Kolejnym młodym graczem, który przypadł Hodgsonowi do gustu jest Nathan Eccleston, który zdobył trzy bramki w ostatnich dwóch spotkaniach rezerw.
- Jesteśmy zadowoleni z postawy Nathana. Bardzo dobrze radzi sobie, od kiedy po raz pierwszy go spotkałem i pracowałem z nim w Szwajcarii. Wywarł na mnie wtedy dobre wrażenie i dobrze radził sobie od tego momentu.
- Niełatwo dostać mu się do zespołu, jednak będzie nadal pracował nad swoją grą. Myślimy, że będzie robił postępy i stanie się lepszym zawodnikiem dzięki codziennej pracy z pierwszą drużyną.
Liverpool prowadzi teraz politykę, w myśl której okazjonalnie zaprasza uczniów Akademii na treningi pierwszego zespołu.

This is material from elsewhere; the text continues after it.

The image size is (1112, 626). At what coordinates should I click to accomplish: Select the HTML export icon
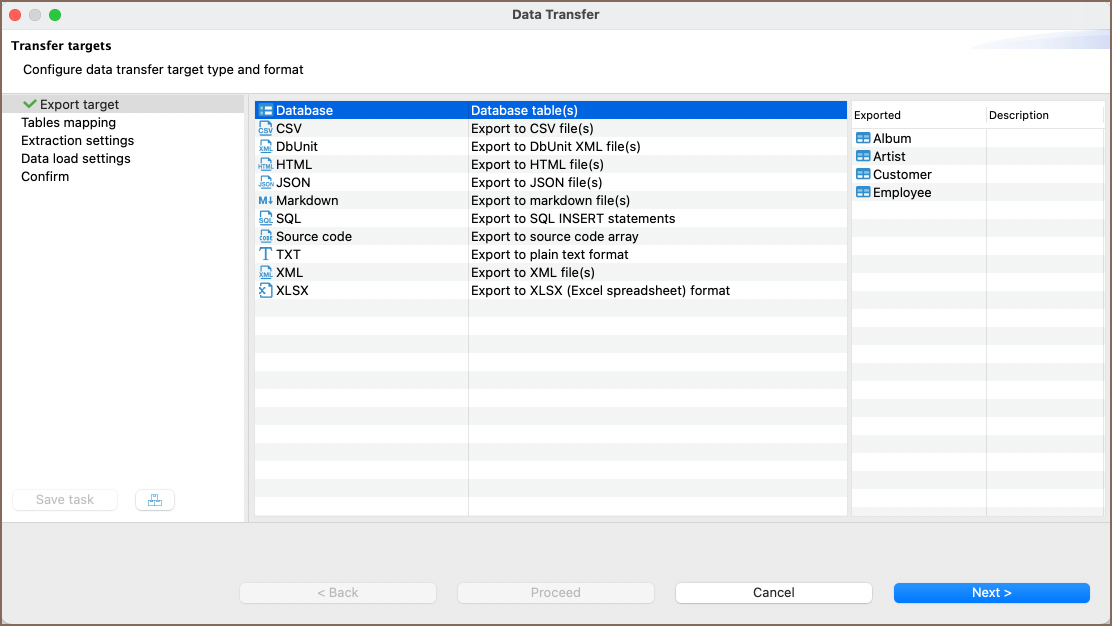[x=265, y=165]
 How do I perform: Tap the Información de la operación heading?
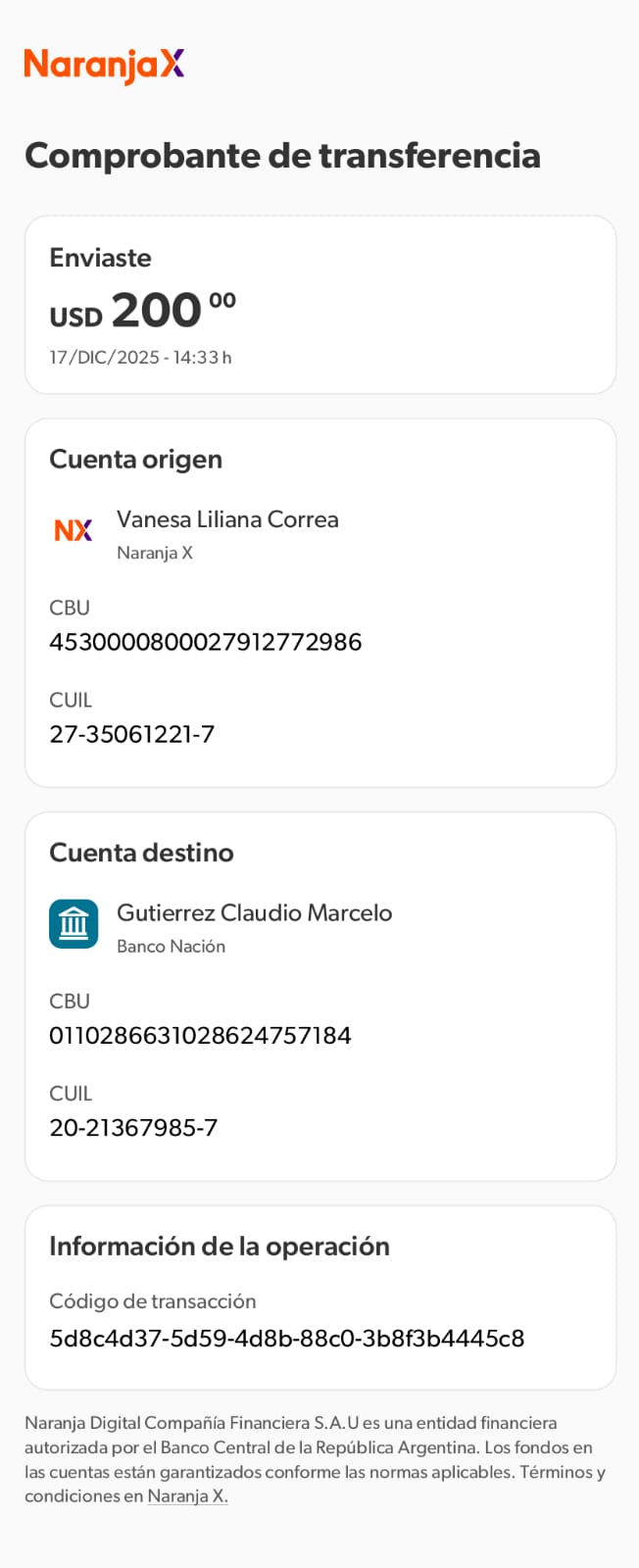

Hodgson ma jasną wiadomość dla tych, którzy chcą zostać następnym Gerrardem czy Torresem.
.
- To, co muszą robić młodzi zawodnicy to upewniać się, że za każdym razem kiedy z nami trenują lub grają swoje mecze rzucają mi się w oczy.
- Nawet, jeśli jest to mecz rodzaju wtorkowego spotkania z Huddersfield, na którym nie mogłem być, obserwował ich Sammy Lee.
- Muszą też być dość cierpliwi, ponieważ jeśli jesteś w jednym z najlepszych klubów pełnym jakościowych zawodników ciężej jest dostać się do składu niż w klubie, którego skład jest dużo mniejszy a zawodnicy, których starasz się zastąpić nie nazywają się Torres i Gerrard.